Last month, when Ryan Tubridy was about to present his last Late Late Show, the RTÉ website ran a tribute: “what you get from Ryan Tubridy is his full attention. His mental red light is always on.” Except that when it came to his own salary, the light was on but there was apparently nobody at home.
The red light’s on Tubridy now. And it casts a sickly glow on his understanding of public service and the ethics of journalism.
When the scandal of the hidden payments that RTÉ gave him every year since 2017 broke last week, Tubridy claimed to be “surprised” and “disappointed” about these “unfortunate” errors.
His hand-washing was so thorough it could have been used as a public health message during the pandemic: “this is a matter for RTÉ and I have no involvement in RTÉ's internal accounting treatment or RTÉ's public declarations in connection with such payments”.
The only reasonable interpretation of his statement is that Tubridy wanted us to believe that, over five years, Mr Full Attention never noticed that RTÉ was lying to the Government, to the Oireachtas, to his viewers and listeners, and to his co-workers, about his own salary. Which doesn’t just beggar belief – it reduces it to absolute destitution.
“Ryan Tubridy Highest Earner in RTÉ” is a headline so often used that subeditors probably had a shortcut for it programmed into their keyboards. And every one of those reports came with specific figures: €495,000 (2016); €491,667 (2017); €495,000 (2018); €495,000 (2019); €466,250 (2020); €440,000 (2021).
All those figures were bogus.
The Tubridy payment scandal: what happens next?
Was Tubridy somehow unaware that his salary was highly controversial, both inside and outside RTÉ? Or was it some other Tubs who told the Irish Mirror in November 2019 that preparing for the Toy Show was his way of escaping a “warlike” divide in RTÉ over pay cuts?
When he was reading the newspapers in preparation for his radio shows (which generally started with his monologue on what’s in the news), did he not see his own employer’s dramatic announcement that same month that the jobs of 200 of his colleagues would be cut, including the line: “We need to reduce the fees paid to our top contracted on-air presenters by 15 per cent, in addition to the 30-plus per cent cuts as agreed in previous years”?
Are we really to believe he did not know his salary was actually cut, not by 15 per cent, or by the 11 per cent subsequently claimed, but by just 5.5 per cent? Or that he never noticed that, year after year, his listeners and viewers were being told blatant untruths about his pay?

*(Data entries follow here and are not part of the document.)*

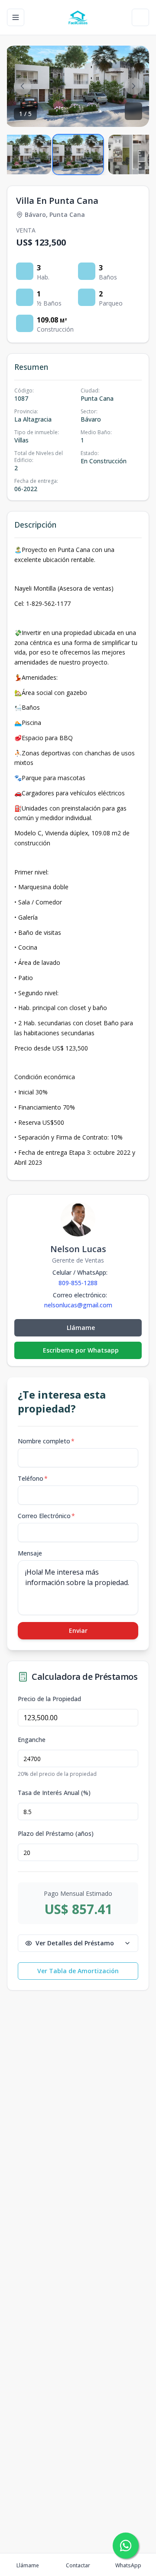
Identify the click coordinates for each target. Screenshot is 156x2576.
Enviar (78, 1630)
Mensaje (30, 1553)
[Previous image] (22, 86)
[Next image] (133, 86)
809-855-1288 (78, 1283)
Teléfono (33, 1478)
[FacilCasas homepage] (78, 17)
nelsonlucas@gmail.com (78, 1305)
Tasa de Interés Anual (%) (54, 1793)
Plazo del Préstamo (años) (56, 1834)
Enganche (32, 1740)
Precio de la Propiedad (49, 1699)
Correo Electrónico (46, 1516)
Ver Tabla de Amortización (78, 1971)
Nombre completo (46, 1441)
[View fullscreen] (133, 111)
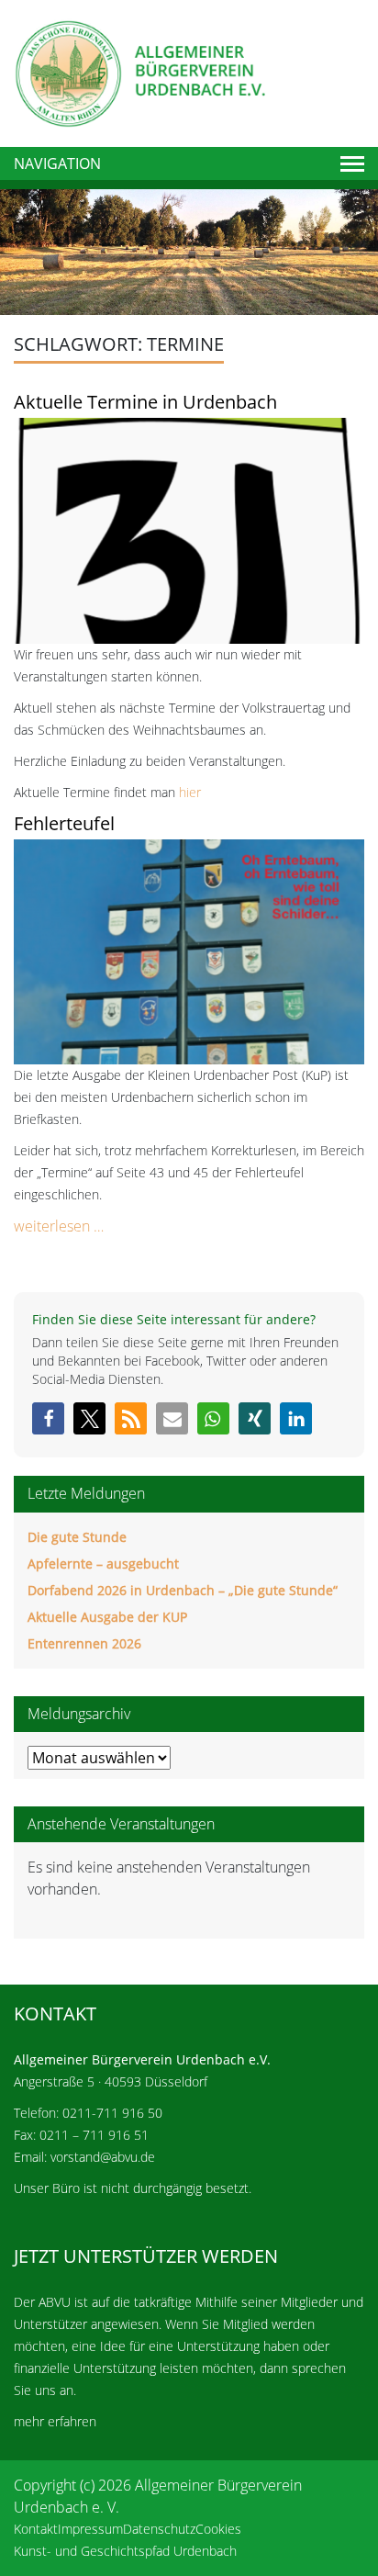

To allow such false statements to go unchecked once may be “unfortunate”, “surprising” and “disappointing”. To do so, over and over, on dozens of different occasions, is an irreparable breach of trust.
What does that trust mean? That, however much we may carp about this or that aspect of RTÉ's output, we believe that the public broadcaster is committed to telling the truth to the public.
It makes mistakes and misjudgements – but they are failures of performance, not of intent. This is true for the vast majority of those who work in RTÉ: hence the station’s impressively robust reporting on its own crisis.
Tubridy is the broadcaster’s most prominent public face. He represents it and its values. But he was still not paid enough, apparently, to create a sense of obligation to uphold those values by calling out falsehoods he was uniquely placed to discern. It was all, in his telling, a matter for somebody else.
Of course it’s true that other people, not least RTÉ's former director general Dee Forbes, who resigned on Monday morning with immediate effect, bear the primary responsibility. But the viewers and listeners don’t know Forbes – they knew and trusted Tubridy.
In his second statement, issued only after the reaction to his miserable initial reaction, Tubridy acknowledged that “I should have asked questions at the time and sought answers as to the circumstances which resulted in incorrect figures being published”.
This merely applies another layer of disingenuousness. Tubridy didn’t need to ask questions or seek answers. He knew the truth and he had the biggest megaphone in Ireland with which to broadcast it.
All he had to do was comment on one of the dozens of false news stories and correct the record. He chose not to do it – at a catastrophic cost to RTÉ's reputation.
He should not, therefore, return to the air. You can’t betray your colleagues, your listeners and viewers, and the people who own and pay for the station you work for, and just go back to being our genial host.
He chose silence when he had endless opportunities to speak. The consequence of that choice is that an extended period of silence on his part, while RTÉ tries to undo the immense harm he has done to public broadcasting, would be most welcome.
The red light that glows over his head now should not be the one that warns that the studio is broadcasting live. It is the alarm signal that warns of what happens when private greed undermines public trust.